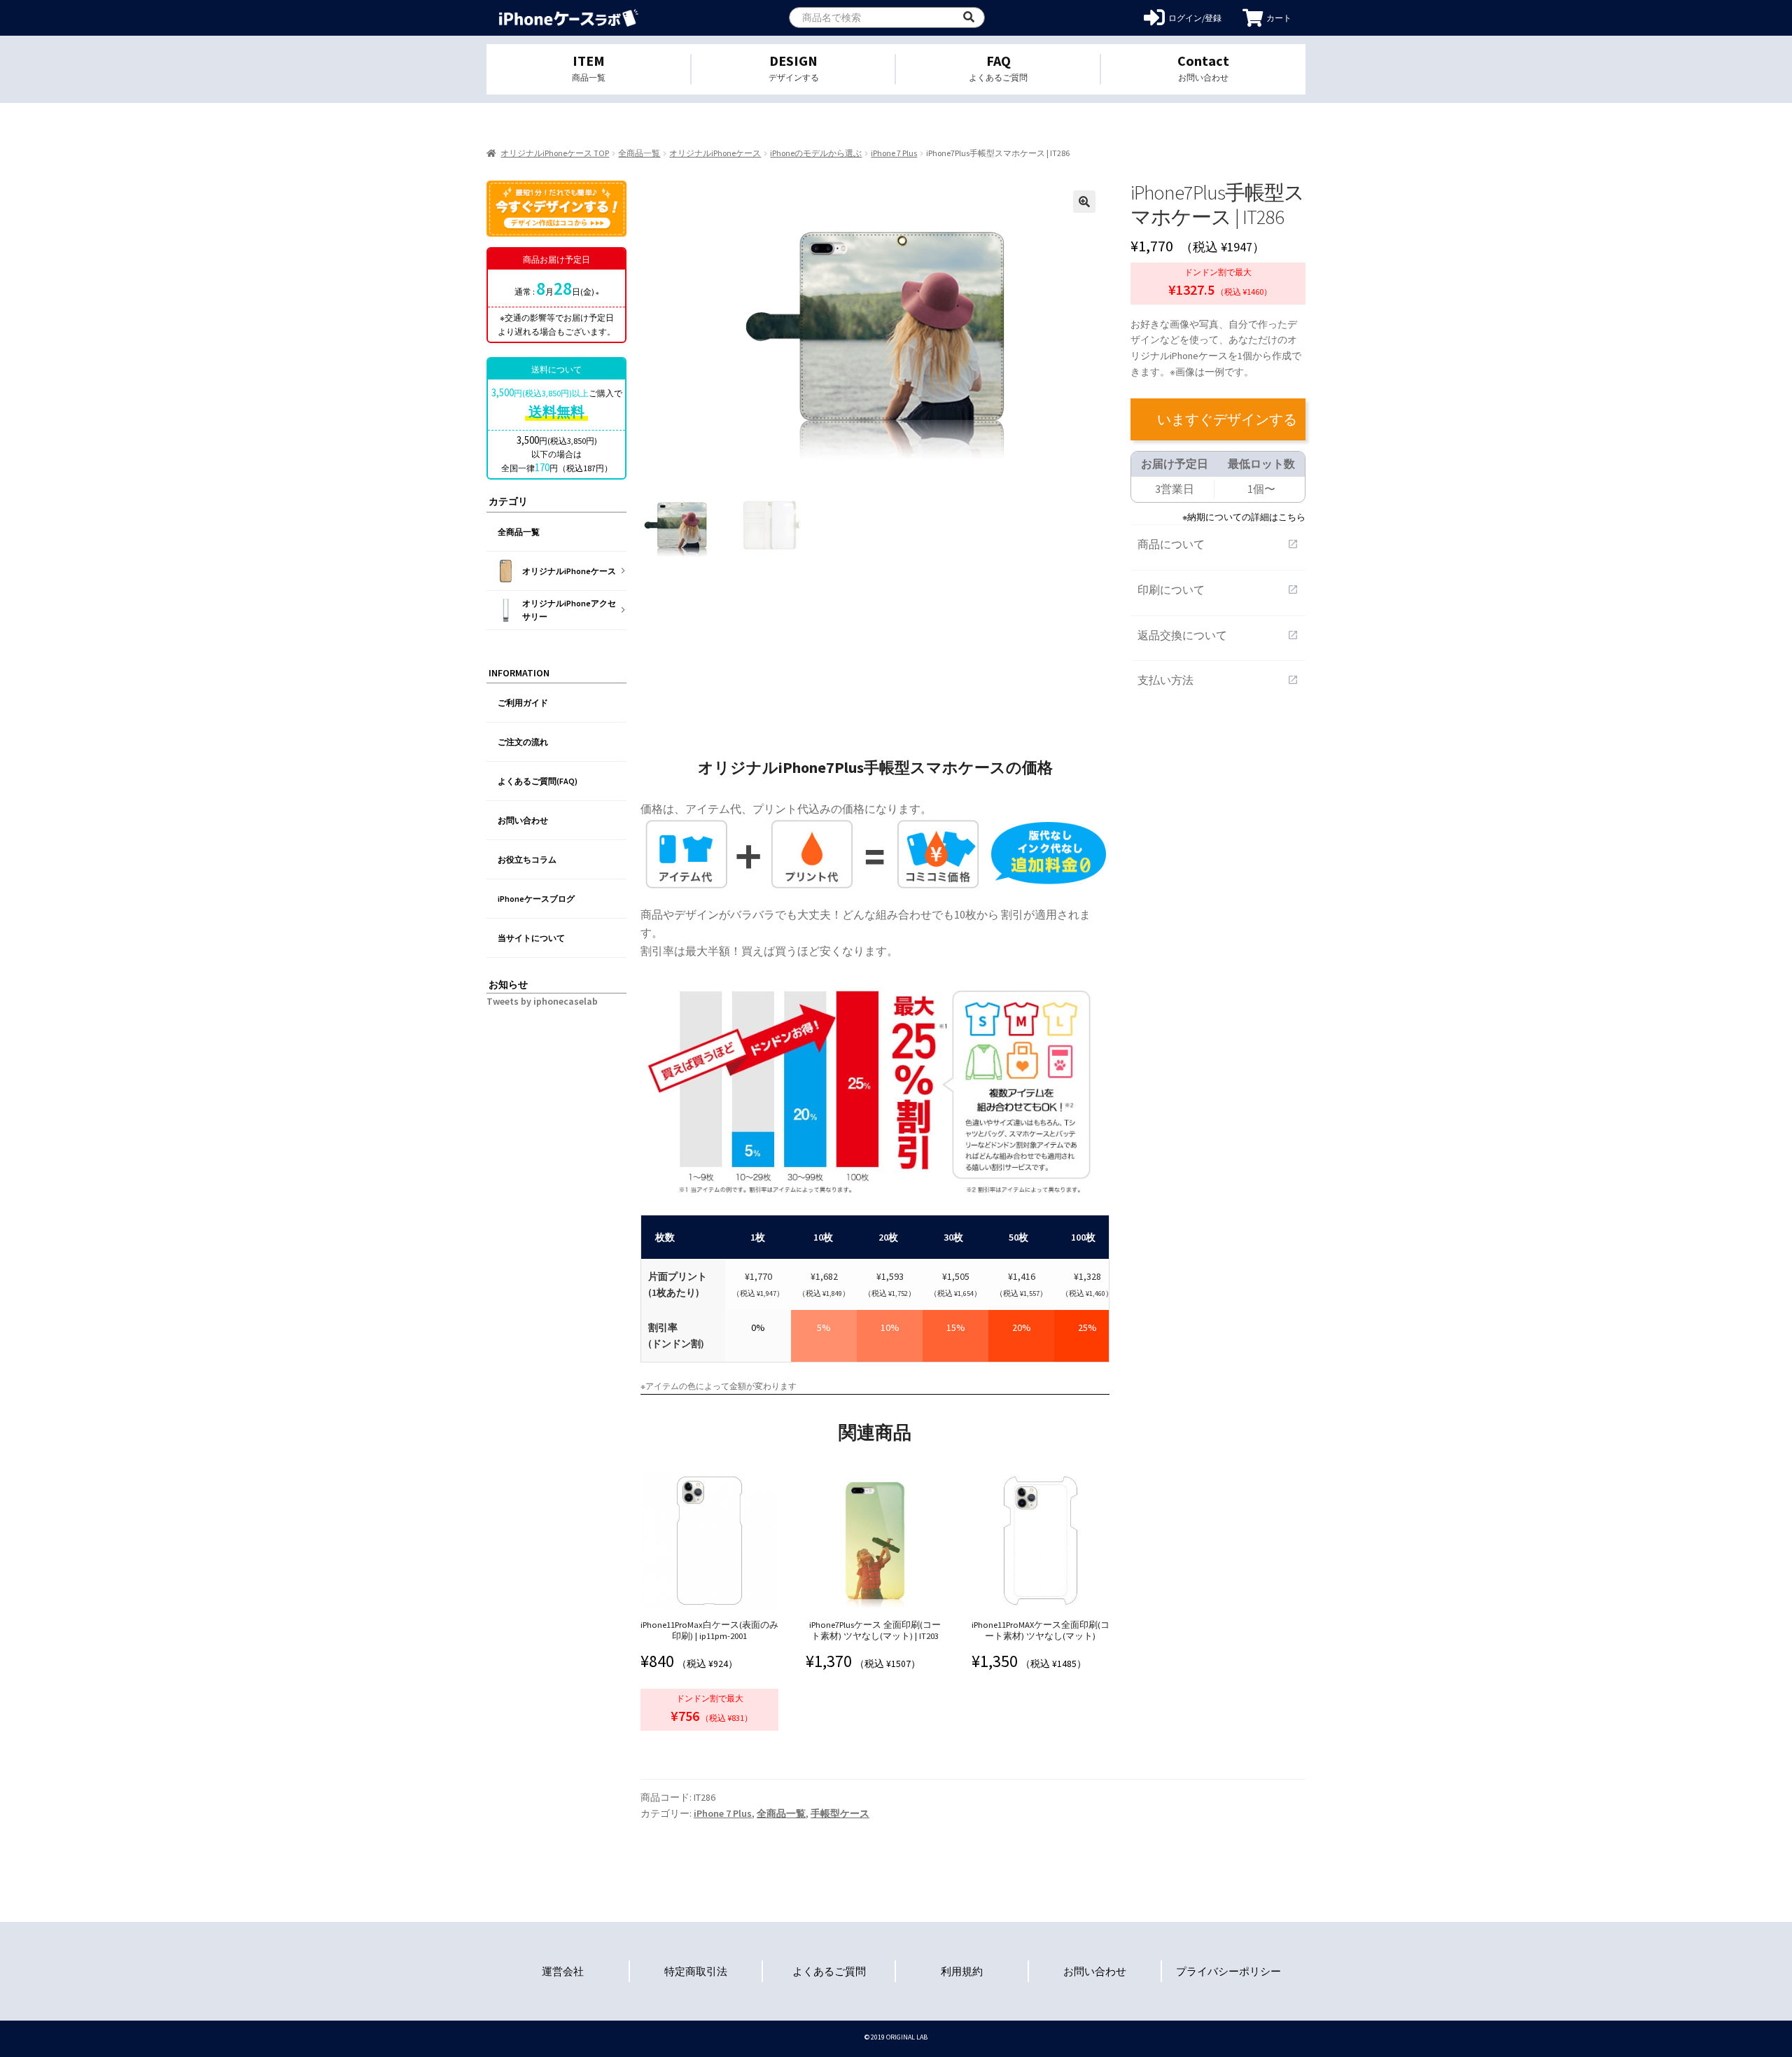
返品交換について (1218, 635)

...

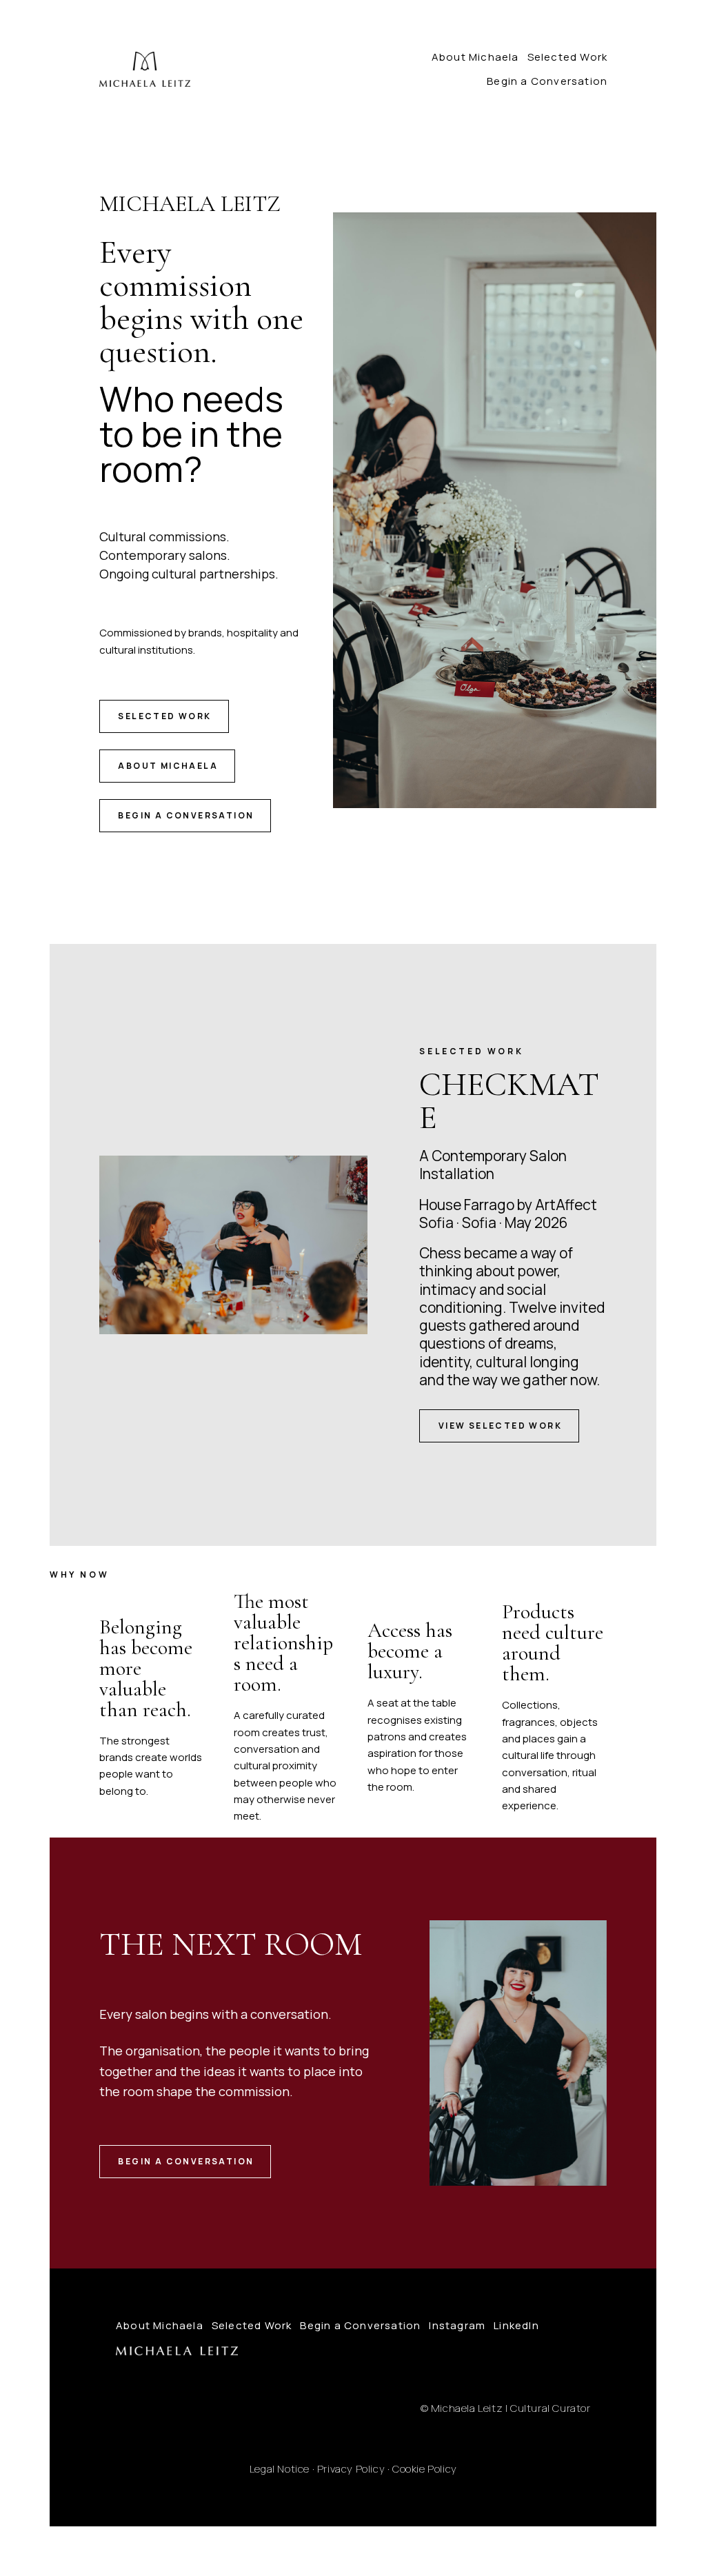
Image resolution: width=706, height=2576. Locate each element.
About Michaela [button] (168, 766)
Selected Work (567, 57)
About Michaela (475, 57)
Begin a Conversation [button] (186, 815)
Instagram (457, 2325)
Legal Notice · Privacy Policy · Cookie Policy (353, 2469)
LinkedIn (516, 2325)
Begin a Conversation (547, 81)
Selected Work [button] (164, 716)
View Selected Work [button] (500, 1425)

### WHAT THE EXERCISE ASKS
Of the entries listed above, reproduce only the lines starting at the line containing "Begin a Conversation (547, 81)" and ending at the line containing "View Selected Work [button] (500, 1425)". Include both, exactly as they stand.

### TASK SOLUTION
Begin a Conversation (547, 81)
Selected Work [button] (164, 716)
View Selected Work [button] (500, 1425)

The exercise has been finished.